As of today, there’s little left on the boat, and a lot in the storage unit here. We have another storage unit is Duluth (10 X 20’) that is pretty well filled up. Our belongings in there will stay there until we figure out where we will live permanently. For the winter, we are going to rent a furnished apartment in Memphis. See how it feels to live there until the boat sells.  With a visit to Minnesota now and then.

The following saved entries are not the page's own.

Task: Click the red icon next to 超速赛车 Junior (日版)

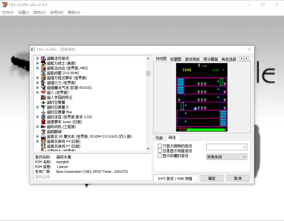Action: (x=43, y=121)
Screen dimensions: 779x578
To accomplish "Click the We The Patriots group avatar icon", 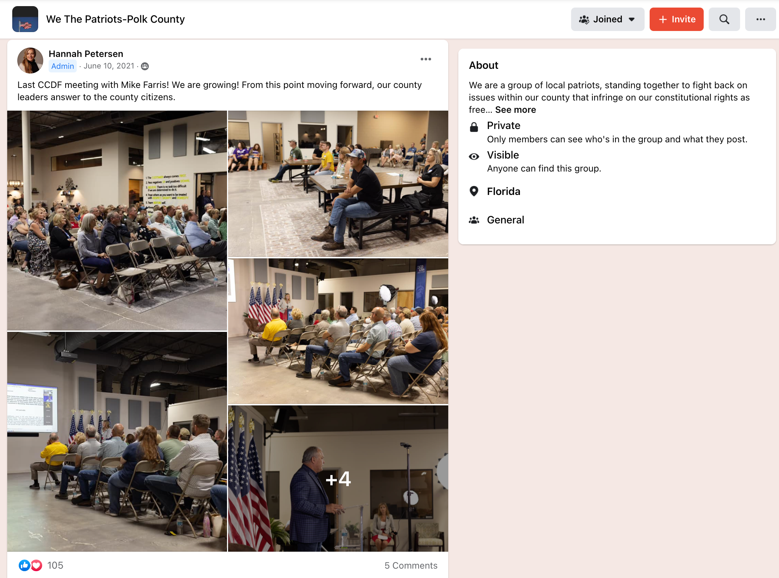I will point(25,19).

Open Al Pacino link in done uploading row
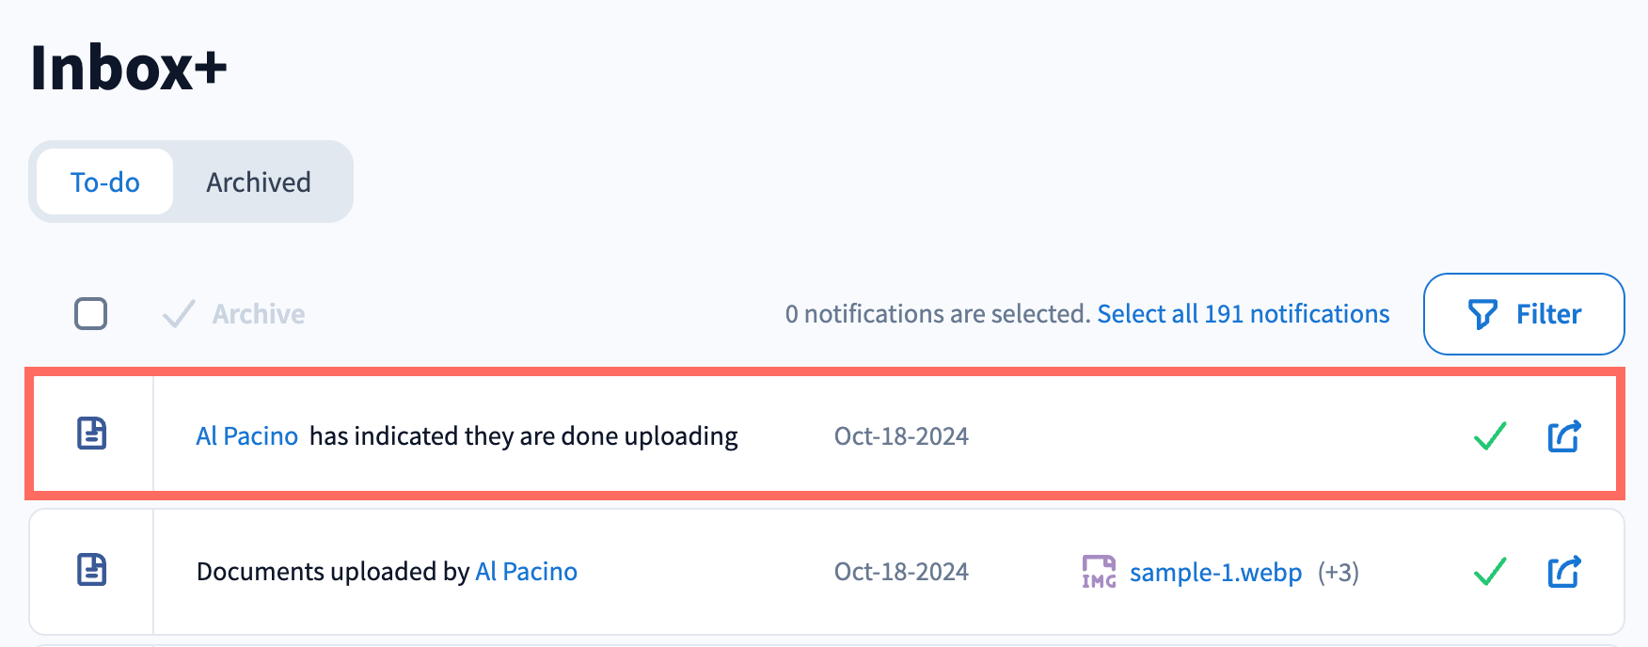(246, 436)
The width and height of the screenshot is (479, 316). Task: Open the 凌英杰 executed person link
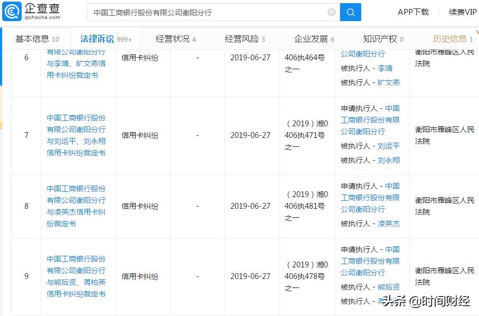(x=389, y=224)
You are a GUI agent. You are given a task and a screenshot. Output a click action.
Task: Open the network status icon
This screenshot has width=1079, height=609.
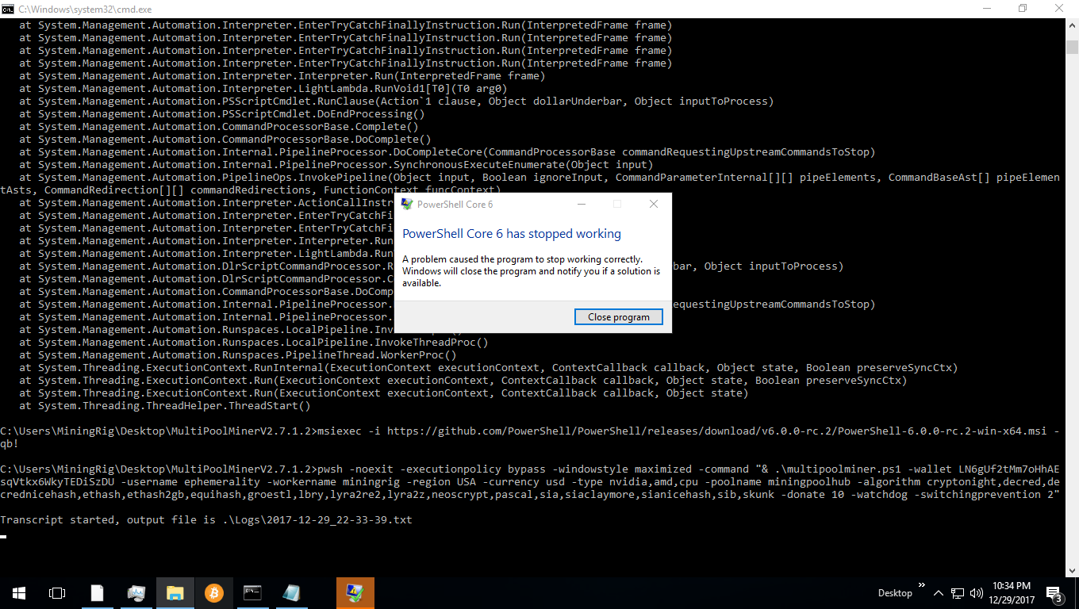[x=958, y=593]
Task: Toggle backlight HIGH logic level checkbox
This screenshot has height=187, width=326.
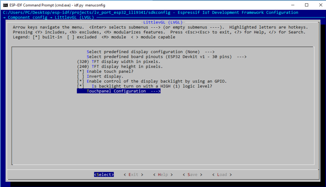Action: [x=81, y=86]
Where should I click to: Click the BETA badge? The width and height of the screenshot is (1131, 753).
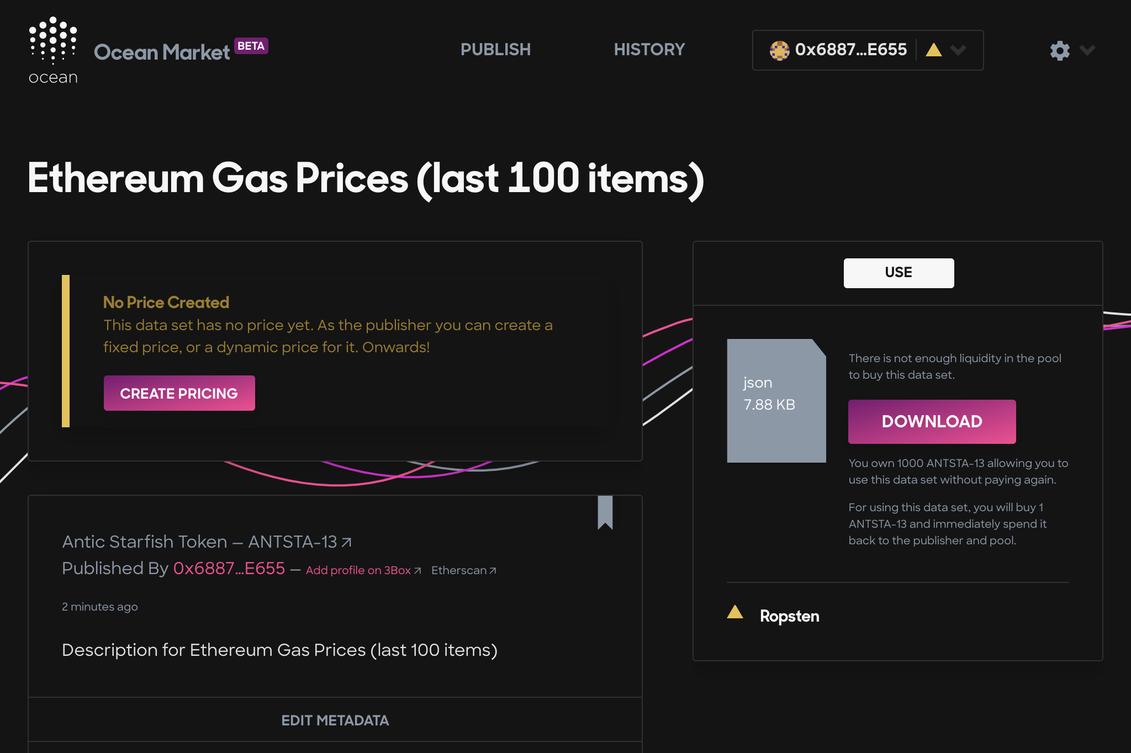[251, 46]
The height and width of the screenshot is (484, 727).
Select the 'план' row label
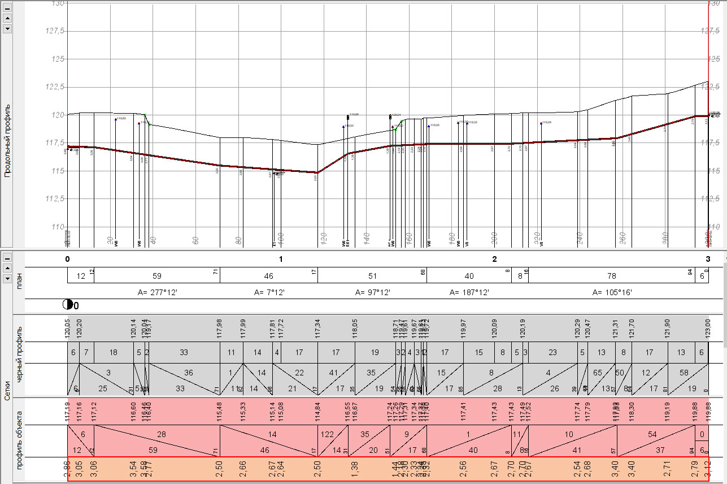point(20,279)
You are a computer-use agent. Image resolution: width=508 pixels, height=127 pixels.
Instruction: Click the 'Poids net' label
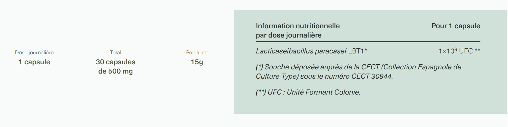pos(197,53)
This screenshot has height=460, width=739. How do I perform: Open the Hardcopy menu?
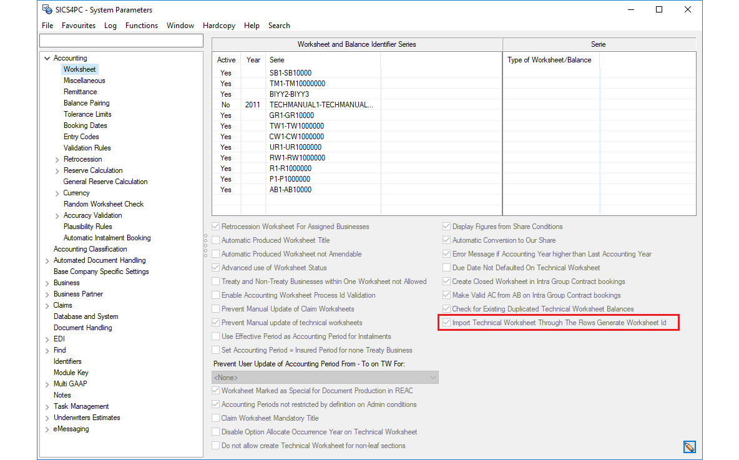coord(218,26)
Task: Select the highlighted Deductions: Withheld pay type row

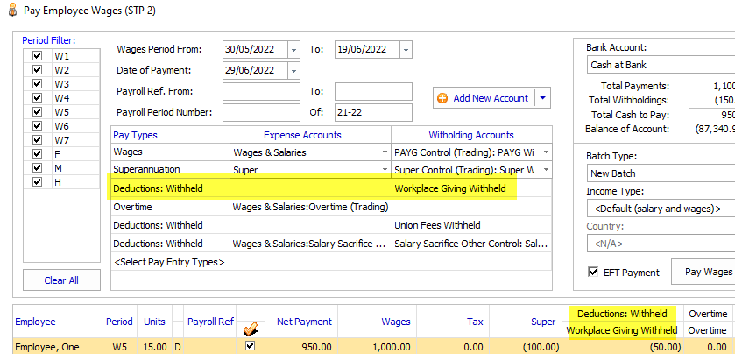Action: tap(170, 188)
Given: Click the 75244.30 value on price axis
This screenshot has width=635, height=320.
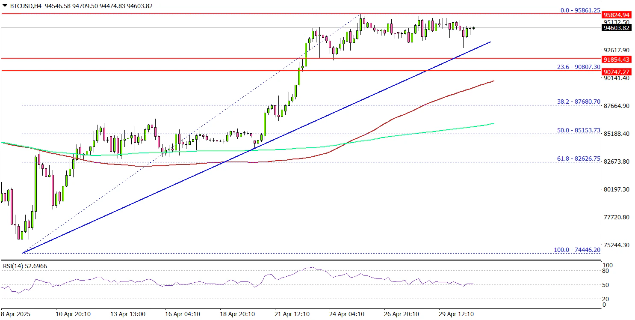Looking at the screenshot, I should click(x=616, y=245).
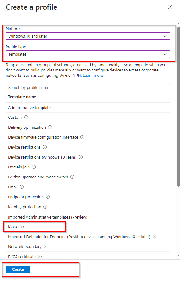Open info for Network boundary template

(46, 246)
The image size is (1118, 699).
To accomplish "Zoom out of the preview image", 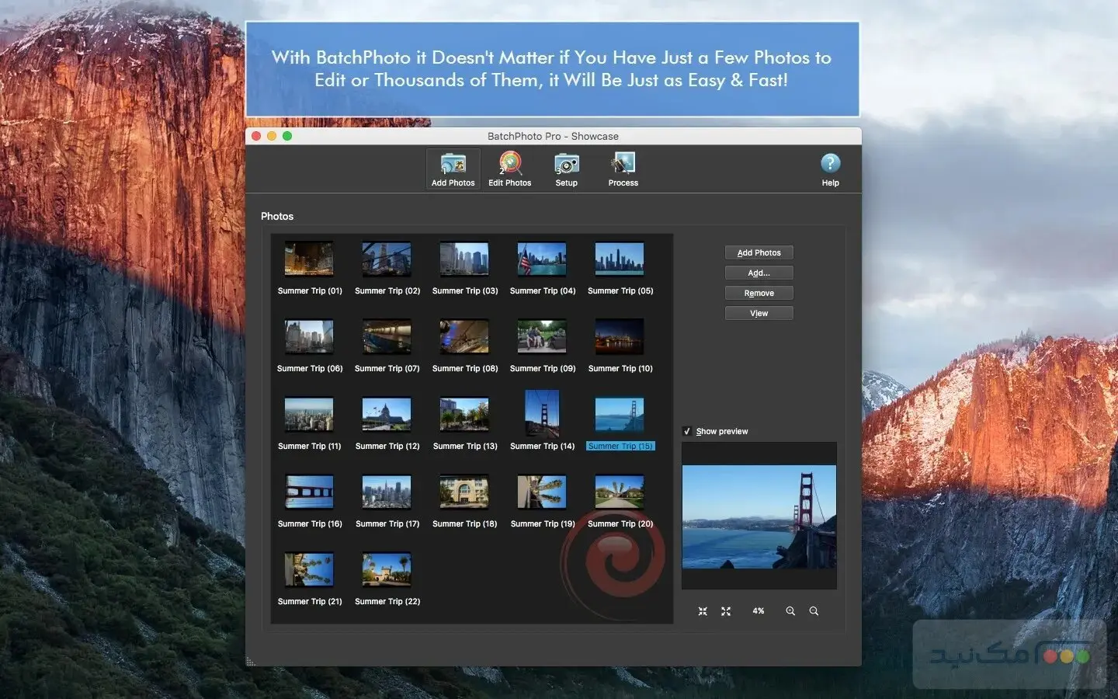I will 814,611.
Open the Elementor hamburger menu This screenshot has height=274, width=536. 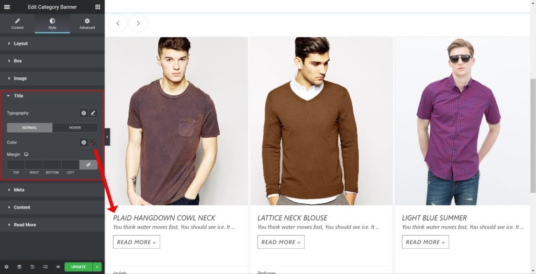7,7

This week, we moved off the boat for the very last time. Although we still have workmen coming to take care of some minor maintenance issues prior to putting on the market, and though we are still working on cleaning everything inside and out, and polishing all the brass, and the stainless, and fiberglass, we must move off because of two important things that will happen. One is that it’s late in the season and the boat must be winterized. Once that happens, we can’t live aboard because there will be no water. The other thing is that our boat broker was scheduled to come aboard Friday  to photograph the interior of the boat. His advice was, “Make it shiny,” so that’s what I’ve been working on. Plus some canvas repairs. Carl has tackled some things that will never shine no matter what…such as the bilge. Anyway, we can’t be living on the boat when it’s photographed. It must be pristine, so that means minus the detritus of Carl and Ardys’ habitation.  

For the short-term remainder of being in Annapolis,  we are renting  a Winnebago RV. It’s an older Winnebago and we won’t be driving it anywhere.  We’re just sleeping in it, while it sits in the backyard of an older couple (okay, just a little older than us) here in Annapolis. It’s an economical alternative to an AirBnB.  Should be interesting. I’ve never stayed in an RV, and certainly not in something that’s even smaller than our sailboat. While I do not have great expectations about the RV, we are already accustomed to narrow traffic lanes in our living quarters, so we should be able to take that in stride.  Once in the RV, we’ll start researching furnished apartments in Memphis.  I’m thinking about an industrial loft apartment, something without internal walls. Something completely out of the ordinary, you know what I mean?  Someplace where I would never think of living.





3 comments:

MarciaIngv said...

You've got the minimalism / tiny home lifestyle down ! Enjoy the RV. And yes, I vote for the industrial/ no walls loft idea... but keep in mind if you have visitors, like me, you'll have less privacy than on the sailboat !

Deb said...

Good housing choice. We did the same, choosing an apartment right snack dab in the middle of downtown. Far cry from the sandy beaches of Eleuthera. Love this post. Never stop writing.

Deb
SV Kintala
www.theretirementproject.blogspot.com

Ardys Brevig Richards said...

Thank you all for your encouragement and support during our transition. Rather a stressful endeavor, we are finding. But have secured an apt for ourselves today. Yea!